How to declare a variable in Python without assigning a value to it?

Python variables are names that refer to objects in memory. Normally, you assign a value when creating a variable, but sometimes you need to declare a variable without an initial value. Python provides several approaches to accomplish this.

For example, a = 100 creates a variable a pointing to an integer object with value 100. But what if you want to declare a without assigning a specific value?

Using the None Keyword

The most common approach is using None, Python's built-in null value. None is a special object of type NoneType that represents the absence of a value.

Example

Here we declare two variables − one with an integer value and another with None ?
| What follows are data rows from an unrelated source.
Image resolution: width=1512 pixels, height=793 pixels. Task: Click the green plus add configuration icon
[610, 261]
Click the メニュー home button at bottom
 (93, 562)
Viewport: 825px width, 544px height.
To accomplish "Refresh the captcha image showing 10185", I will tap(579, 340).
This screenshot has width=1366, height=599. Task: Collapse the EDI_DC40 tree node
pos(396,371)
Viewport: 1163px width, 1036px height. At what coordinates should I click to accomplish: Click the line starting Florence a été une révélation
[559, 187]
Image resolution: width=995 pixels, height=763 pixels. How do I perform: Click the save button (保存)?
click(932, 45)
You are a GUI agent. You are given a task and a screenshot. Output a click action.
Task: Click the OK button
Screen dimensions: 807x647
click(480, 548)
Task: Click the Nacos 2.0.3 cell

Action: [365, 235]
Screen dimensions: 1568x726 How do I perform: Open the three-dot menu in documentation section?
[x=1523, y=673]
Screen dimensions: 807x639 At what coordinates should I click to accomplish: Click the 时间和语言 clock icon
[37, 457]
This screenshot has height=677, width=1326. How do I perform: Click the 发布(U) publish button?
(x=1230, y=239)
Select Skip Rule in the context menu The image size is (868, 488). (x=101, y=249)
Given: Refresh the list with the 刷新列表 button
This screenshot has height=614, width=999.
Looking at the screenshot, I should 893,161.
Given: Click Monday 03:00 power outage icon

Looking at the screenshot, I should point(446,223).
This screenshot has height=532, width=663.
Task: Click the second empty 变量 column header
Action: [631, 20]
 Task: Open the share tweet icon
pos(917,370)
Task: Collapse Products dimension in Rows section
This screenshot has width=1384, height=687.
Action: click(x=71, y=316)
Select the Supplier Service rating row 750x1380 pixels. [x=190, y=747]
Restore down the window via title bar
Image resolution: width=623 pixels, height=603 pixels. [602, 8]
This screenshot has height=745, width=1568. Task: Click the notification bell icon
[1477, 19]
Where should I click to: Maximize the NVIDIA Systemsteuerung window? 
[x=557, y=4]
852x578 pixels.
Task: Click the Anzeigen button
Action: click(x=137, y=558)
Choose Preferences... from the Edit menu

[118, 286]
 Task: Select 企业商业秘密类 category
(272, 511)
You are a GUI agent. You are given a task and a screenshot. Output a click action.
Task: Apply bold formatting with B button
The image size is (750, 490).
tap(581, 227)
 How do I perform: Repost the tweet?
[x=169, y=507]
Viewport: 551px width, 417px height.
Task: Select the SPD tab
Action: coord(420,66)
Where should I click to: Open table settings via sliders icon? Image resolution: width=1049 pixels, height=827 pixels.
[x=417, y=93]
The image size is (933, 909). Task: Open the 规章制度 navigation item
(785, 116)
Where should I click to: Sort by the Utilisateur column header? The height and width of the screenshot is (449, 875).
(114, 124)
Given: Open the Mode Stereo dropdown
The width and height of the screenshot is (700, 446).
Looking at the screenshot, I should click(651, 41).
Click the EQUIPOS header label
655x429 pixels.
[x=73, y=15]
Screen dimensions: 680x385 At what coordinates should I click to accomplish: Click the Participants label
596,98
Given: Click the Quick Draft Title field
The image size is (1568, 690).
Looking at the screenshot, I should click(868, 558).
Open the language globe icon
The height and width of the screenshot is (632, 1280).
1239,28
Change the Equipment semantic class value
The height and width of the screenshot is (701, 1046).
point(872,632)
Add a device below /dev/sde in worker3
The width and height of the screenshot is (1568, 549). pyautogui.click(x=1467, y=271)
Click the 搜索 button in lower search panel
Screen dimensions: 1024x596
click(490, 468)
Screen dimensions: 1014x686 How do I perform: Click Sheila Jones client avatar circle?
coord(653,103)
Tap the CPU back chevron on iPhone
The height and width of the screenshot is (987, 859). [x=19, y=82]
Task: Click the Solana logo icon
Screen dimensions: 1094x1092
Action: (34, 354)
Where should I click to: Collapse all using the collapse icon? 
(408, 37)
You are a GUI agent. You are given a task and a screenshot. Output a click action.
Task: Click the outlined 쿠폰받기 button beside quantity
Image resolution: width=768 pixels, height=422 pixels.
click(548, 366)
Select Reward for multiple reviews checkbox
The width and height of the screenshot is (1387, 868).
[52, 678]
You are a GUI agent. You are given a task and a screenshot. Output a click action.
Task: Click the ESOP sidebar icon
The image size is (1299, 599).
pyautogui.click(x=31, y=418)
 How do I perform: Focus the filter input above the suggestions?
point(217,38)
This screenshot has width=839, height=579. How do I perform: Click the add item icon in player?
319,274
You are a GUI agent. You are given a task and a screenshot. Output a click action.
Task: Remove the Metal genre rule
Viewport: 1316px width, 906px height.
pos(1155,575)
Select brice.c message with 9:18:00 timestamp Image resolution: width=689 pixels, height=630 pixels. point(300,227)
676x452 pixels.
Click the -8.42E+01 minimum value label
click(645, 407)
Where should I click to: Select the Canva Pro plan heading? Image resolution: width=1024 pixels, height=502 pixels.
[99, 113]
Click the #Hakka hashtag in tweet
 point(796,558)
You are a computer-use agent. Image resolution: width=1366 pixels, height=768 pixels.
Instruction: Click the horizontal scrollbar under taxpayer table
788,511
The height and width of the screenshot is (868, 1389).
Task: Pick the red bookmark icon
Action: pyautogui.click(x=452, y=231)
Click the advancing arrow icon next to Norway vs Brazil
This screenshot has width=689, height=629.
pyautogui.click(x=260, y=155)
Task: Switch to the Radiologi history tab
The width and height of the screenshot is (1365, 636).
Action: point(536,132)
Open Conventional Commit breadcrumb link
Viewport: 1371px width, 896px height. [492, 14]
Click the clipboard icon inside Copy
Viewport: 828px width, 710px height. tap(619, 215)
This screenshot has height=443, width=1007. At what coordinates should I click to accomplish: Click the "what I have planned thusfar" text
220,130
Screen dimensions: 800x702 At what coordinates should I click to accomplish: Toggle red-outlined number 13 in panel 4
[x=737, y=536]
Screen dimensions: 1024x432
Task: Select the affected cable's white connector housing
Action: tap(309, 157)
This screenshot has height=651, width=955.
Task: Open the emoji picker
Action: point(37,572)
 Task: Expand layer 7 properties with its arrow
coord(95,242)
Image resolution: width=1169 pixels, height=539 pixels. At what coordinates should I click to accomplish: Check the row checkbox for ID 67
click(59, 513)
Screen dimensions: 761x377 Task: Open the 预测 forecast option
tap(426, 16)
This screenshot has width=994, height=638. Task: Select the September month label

# Define a variable with an integer value and another with None
value1 = 10 
print(type(value1))
print(value1)

value2 = None 
print(type(value2))
print(value2)
<class 'int'>
10
<class 'NoneType'>
None

Using Empty Collections

You can declare variables as empty strings, lists, dictionaries, or other collections. These variables exist but contain no elements.

Example

Here we create empty collections of different types ?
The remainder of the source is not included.